__PROVIDED DATA__.
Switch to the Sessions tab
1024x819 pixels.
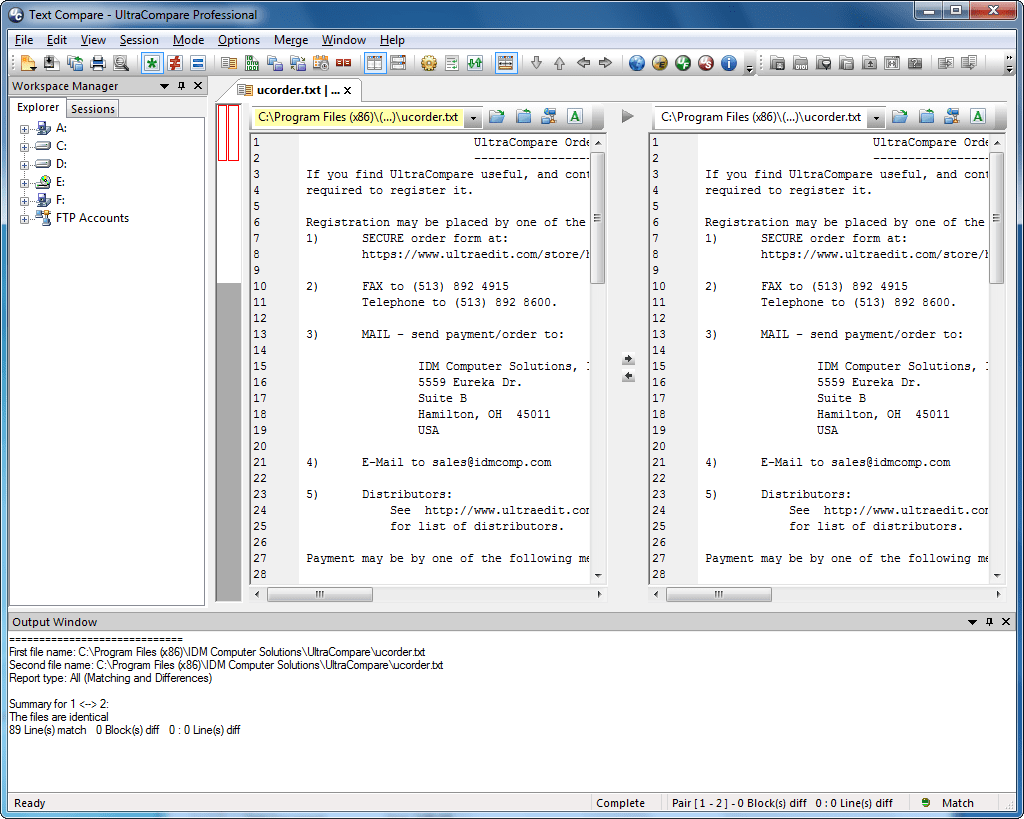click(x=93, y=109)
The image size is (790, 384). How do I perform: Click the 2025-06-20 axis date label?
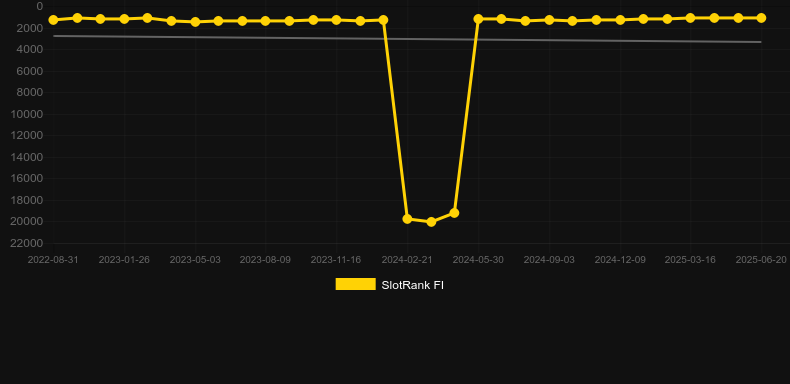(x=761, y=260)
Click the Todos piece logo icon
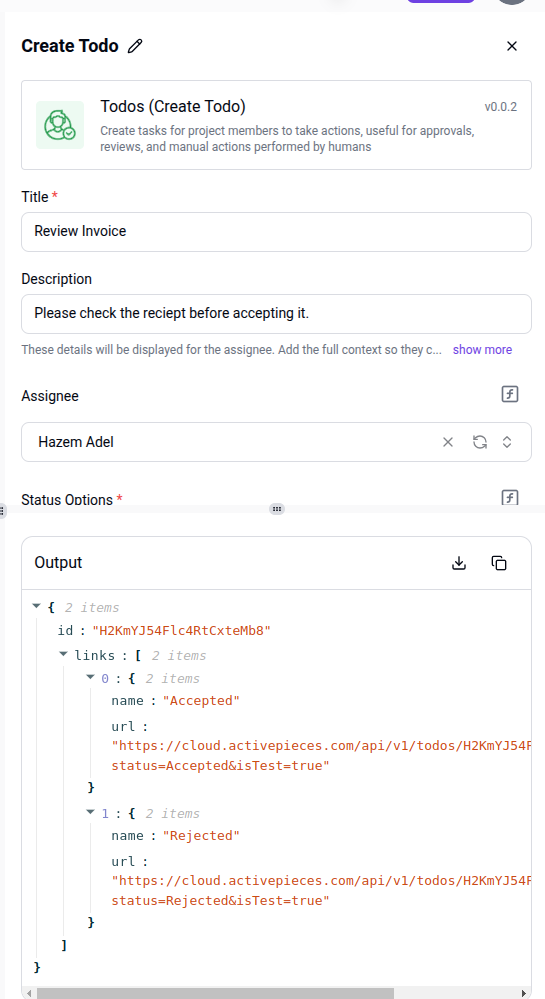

__WHAT THE TASK REQUIRES__. Leave the pictures out and copy the rest of the data exactly.

__RESPONSE TO THE TASK__.
Switch to the Sessions tab
1024x819 pixels.
click(x=93, y=109)
The image size is (790, 384). How do I perform: Click the 2025-06-20 axis date label?
(x=761, y=260)
Click the Todos piece logo icon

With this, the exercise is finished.